§ What you are asked to do:
Whenever "computer" occurs in a line of the material, list that line.
○ ○ ○ ○
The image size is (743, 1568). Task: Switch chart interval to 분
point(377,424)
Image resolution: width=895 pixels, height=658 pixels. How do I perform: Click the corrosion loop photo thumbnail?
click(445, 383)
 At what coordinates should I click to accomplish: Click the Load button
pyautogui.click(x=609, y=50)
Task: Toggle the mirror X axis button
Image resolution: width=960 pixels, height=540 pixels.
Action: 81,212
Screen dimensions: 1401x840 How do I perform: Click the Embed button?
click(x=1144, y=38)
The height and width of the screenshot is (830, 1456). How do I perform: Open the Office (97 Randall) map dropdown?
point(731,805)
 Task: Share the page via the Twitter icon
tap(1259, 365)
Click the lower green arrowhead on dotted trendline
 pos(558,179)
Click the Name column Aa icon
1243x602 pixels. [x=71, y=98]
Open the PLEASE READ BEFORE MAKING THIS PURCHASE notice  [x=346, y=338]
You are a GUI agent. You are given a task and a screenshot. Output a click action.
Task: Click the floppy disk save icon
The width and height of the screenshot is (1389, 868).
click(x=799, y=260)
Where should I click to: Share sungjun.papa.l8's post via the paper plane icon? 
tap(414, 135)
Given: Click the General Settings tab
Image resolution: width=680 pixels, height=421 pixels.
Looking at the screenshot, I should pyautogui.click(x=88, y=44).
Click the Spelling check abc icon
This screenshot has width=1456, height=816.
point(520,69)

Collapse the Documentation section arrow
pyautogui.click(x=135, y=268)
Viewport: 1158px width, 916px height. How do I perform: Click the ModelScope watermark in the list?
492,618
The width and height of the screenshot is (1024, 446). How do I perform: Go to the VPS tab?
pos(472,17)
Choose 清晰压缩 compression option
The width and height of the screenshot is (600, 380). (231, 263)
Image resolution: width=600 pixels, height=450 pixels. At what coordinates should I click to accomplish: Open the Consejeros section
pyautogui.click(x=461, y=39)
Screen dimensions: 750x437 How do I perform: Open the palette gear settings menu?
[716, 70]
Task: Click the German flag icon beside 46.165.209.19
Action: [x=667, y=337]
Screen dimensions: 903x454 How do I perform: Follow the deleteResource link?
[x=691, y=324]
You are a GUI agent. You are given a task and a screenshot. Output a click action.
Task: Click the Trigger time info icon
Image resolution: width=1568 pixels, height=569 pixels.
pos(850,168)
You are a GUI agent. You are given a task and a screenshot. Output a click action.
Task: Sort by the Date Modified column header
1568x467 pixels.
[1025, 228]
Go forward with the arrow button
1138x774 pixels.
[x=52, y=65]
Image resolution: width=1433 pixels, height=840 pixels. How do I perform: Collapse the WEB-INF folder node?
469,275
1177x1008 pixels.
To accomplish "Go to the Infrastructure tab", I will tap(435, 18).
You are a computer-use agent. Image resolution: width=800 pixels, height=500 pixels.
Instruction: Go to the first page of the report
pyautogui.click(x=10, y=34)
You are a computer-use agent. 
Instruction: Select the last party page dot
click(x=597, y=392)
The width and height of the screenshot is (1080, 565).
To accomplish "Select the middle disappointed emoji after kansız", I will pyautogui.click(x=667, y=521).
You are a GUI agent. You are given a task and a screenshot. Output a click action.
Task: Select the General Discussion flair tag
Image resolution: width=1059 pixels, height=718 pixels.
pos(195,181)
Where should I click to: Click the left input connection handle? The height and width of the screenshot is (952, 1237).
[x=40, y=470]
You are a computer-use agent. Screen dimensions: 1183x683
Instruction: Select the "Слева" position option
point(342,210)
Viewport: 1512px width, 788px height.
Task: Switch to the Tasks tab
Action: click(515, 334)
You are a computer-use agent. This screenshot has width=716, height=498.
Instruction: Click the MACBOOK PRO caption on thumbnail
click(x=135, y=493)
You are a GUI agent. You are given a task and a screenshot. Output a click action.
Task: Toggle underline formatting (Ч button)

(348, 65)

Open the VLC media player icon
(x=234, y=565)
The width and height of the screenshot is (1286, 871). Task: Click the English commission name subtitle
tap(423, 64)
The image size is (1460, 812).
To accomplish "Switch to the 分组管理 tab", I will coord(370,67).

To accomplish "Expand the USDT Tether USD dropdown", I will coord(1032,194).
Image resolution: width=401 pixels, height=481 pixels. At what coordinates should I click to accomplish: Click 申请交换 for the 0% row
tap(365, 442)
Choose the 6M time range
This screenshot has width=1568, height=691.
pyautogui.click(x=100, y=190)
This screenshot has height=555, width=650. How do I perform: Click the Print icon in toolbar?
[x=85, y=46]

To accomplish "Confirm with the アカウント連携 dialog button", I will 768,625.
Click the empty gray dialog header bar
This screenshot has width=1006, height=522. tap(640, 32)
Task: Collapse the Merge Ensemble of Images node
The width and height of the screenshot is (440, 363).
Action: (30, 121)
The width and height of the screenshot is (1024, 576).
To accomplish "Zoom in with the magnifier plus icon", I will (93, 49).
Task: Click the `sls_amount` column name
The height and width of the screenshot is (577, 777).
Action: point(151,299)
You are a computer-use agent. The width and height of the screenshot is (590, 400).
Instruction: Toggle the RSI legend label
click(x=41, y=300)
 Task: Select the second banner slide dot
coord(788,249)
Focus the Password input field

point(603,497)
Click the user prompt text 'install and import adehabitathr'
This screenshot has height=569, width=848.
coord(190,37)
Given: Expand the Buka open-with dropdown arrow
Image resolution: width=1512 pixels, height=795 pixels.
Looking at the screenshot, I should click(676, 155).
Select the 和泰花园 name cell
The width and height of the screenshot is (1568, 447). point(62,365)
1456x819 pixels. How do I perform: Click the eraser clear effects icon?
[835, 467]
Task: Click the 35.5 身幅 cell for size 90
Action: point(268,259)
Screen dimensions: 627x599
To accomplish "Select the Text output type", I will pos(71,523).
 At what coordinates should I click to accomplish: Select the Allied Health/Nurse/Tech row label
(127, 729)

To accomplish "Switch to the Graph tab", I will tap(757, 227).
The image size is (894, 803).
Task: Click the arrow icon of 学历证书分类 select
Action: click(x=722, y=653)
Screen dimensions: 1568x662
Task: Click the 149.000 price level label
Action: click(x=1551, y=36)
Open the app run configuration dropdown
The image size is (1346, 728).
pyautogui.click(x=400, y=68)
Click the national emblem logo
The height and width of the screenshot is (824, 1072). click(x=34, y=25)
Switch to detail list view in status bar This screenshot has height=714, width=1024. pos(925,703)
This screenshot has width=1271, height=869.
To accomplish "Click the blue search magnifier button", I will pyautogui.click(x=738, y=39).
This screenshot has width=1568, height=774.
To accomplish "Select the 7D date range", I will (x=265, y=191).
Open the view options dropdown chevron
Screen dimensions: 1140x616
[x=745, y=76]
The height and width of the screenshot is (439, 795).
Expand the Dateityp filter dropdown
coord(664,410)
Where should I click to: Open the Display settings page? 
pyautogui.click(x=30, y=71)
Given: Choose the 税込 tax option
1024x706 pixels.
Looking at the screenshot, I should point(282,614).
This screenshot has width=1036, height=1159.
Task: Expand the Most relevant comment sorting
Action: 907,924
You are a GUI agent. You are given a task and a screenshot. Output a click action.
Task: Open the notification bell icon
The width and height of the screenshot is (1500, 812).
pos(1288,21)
○ ○ ○ ○
§ Result:
You are a computer-use agent. Image resolution: width=800 pixels, height=500 pixels.
You are a computer-use agent. 
You are a computer-use agent. Screen dimensions: 1183x683
You are a computer-use agent. This screenshot has width=716, height=498.
You are a computer-use agent. The width and height of the screenshot is (590, 400).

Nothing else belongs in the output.